* [WHAT TO PRODUCE]
Write out again the entries from the first line to the line that includes "Journals (35, 2351)", keeping both of those lines.

Top of THE DATA

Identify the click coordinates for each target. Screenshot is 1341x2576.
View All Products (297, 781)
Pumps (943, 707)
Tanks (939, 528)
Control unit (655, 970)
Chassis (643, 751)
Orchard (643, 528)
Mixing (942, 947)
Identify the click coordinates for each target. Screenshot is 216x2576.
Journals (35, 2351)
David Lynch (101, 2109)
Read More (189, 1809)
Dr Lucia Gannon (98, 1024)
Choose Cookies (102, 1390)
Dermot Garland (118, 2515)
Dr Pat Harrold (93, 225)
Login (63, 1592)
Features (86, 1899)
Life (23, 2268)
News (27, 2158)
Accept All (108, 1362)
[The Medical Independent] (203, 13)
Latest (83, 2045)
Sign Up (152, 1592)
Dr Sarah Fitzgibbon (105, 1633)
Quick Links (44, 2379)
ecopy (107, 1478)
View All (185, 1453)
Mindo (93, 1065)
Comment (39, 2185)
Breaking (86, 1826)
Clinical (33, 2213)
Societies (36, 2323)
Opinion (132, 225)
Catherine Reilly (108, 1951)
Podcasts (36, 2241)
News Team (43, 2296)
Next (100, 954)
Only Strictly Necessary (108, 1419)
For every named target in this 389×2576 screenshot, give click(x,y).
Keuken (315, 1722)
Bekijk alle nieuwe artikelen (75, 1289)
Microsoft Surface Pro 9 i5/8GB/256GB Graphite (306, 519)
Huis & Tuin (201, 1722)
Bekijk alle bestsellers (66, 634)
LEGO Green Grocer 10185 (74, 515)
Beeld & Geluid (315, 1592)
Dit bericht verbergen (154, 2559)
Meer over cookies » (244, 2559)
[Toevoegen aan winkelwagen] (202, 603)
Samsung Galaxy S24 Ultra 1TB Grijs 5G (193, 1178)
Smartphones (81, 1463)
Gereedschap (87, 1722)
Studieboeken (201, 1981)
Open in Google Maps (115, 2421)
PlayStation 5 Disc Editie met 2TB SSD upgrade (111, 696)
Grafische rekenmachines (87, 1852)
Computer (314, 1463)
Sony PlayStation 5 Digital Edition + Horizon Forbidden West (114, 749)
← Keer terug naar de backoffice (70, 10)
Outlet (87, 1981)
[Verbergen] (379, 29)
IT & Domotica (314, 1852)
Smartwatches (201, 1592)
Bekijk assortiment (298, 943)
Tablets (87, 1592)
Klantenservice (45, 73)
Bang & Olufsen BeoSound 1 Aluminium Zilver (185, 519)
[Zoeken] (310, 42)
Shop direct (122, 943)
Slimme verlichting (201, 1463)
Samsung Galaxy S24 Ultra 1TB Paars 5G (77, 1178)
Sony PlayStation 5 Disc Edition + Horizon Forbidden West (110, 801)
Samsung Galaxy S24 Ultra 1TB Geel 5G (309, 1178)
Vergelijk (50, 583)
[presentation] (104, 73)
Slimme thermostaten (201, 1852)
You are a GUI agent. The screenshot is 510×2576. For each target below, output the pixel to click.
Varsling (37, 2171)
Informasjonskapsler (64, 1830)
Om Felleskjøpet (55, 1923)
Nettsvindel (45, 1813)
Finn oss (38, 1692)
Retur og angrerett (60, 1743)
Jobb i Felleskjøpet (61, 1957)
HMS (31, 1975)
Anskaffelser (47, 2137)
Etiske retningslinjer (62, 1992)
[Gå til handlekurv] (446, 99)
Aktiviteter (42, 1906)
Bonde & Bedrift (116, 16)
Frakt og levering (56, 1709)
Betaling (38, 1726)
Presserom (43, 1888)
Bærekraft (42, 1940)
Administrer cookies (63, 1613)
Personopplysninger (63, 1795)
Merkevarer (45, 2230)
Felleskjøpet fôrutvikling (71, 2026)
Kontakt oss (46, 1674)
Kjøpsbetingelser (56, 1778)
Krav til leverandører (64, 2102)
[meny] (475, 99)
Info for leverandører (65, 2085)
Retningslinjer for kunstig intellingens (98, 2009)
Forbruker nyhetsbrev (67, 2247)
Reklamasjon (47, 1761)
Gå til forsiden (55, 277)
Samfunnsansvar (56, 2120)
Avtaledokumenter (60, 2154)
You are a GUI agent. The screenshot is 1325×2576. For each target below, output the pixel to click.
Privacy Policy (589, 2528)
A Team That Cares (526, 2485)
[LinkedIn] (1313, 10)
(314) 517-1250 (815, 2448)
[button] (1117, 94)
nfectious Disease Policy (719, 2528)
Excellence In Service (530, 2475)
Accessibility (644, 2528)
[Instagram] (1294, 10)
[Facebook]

Bottom of THE DATA

* [WRITTEN RESPONSE]
Identify the click coordinates for each target. Screenshot is 1341x2576.
View All Products (297, 781)
Pumps (943, 707)
Tanks (939, 528)
Control unit (655, 970)
Chassis (643, 751)
Orchard (643, 528)
Mixing (942, 947)
Identify the click coordinates for each target. Screenshot is 216x2576.
Journals (35, 2351)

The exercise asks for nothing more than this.